Gianluca Pegolo e Felice Evacuo. Parte da questi due nomi la campagna acquisti rossoblù di gennaio. Il portiere del Verona e l'attaccante dell'Avellino sono stati bloccati dal Genoa e ora c'è solo da limare i particolari per concordare il loro passaggio in rossoblù: a giugno o a gennaio. Certo i due servirebbero subito alla causa del Grifone, ma le rispettive società di appartenenza avrebbero già puntato i piedi. Nel caso dell'Avellino, che detiene il cartellino di Evacuo, la società irpina avrebbe addirittura offerto al calciatore un prolungamento del contratto dal 2008 al 2010. «Evacuo mi piace moltissimo- ha dichiarato nei giorni scorsi Enrico Preziosi - E' uno che l'anno scorso nella Torres ha fatto 16 gol in 35 partite senza battere nemmeno un rigore, e che quest'anno ne ha fatti 13 in 12 partite con l'Avellino. Insomma è un grande attaccante». Parole cristalline che non lascerebbero dubbi sul futuro della punta 24-enne cresciuta nella Lazio. Anche perché l'attacco è il reparto che più ha bisogno di rinforzi. In questo senso si legge il contatto di ieri tra i dirigenti rossoblù e l'attaccante del Siena Erjon Bogdani arrivato a Genova per affrontare la Sampdoria. Alla punta albanese, quest'anno un po' in ombra ma capace nell'ultimo anno di B a Verona con Adailton di realizzare 15 reti, sarebbe stato offerto un importante contratto per indurlo a scendere di categoria.
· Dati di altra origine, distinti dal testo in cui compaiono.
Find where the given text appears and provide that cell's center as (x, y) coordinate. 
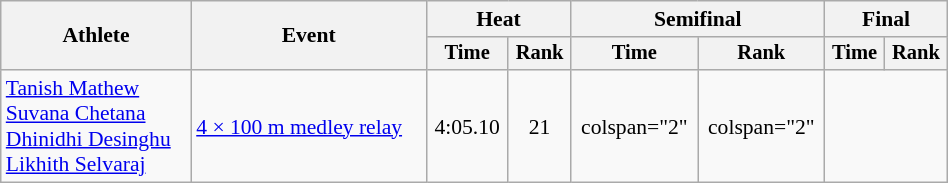
4 × 100 m medley relay (308, 126)
Semifinal (698, 19)
Final (886, 19)
Event (308, 36)
Heat (498, 19)
4:05.10 (467, 126)
Athlete (96, 36)
21 (540, 126)
Tanish Mathew Suvana Chetana Dhinidhi DesinghuLikhith Selvaraj (96, 126)
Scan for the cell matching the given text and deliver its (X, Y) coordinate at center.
Grandi manovre dunque attorno ad un Genoa che a Treviso è ritornato alla vittoria, ma che deve continuamente fare i conti con l'emergenza. Ieri infatti alla ripresa degli allenamenti al Pio, in vista della partita di sabato al Ferraris con il Frosinone, all'appello mancavano Fabiano, che rivedremo in campo nel 2007 per via dello stiramento alla coscia sinistra maturato a Treviso, e Longo alle prese con un risentimento muscolare che nella migliore delle ipotesi lo renderà disponibile nell'ultima partita del 2006 con il Bari. Centrocampo incerottato se si pensa anche che il recupero di Milanetto non è così scontato (ieri si è allenato a parte come Barasso) e che Rossi oggi verrà fermato dal giudice sportivo. In assenza di un regista dunque Gasperini, che ieri ha partecipato alla riunione dei tecnici a Coverciano, potrebbe così anche rinnegare il 3-4-3 a favore di un 4-3-3 con l'impiego di Stellini a sinistra in difesa ed un centrocampo composto da Coppola, Botta e Juric. Idee e spunti per questo finale d'anno, fatto di tre partite, due in casa e una fuori. I punti in palio sono nove e nello spogliatoio rossoblù già si pensa di farne almeno sei. «È importante non perdere contatto con la vetta - ha dichiarato Juric - anche se con il Frosinone non sarà facile». Stasera intanto alla Stazione Marittima di Genova cena di Natale della Fondazione Genoa alla presenza dei due reggenti, gli avvocati Carbone e D'Angelo, del presidente rossoblù Enrico Preziosi e con gli interventi musicali di Francesco Baccini.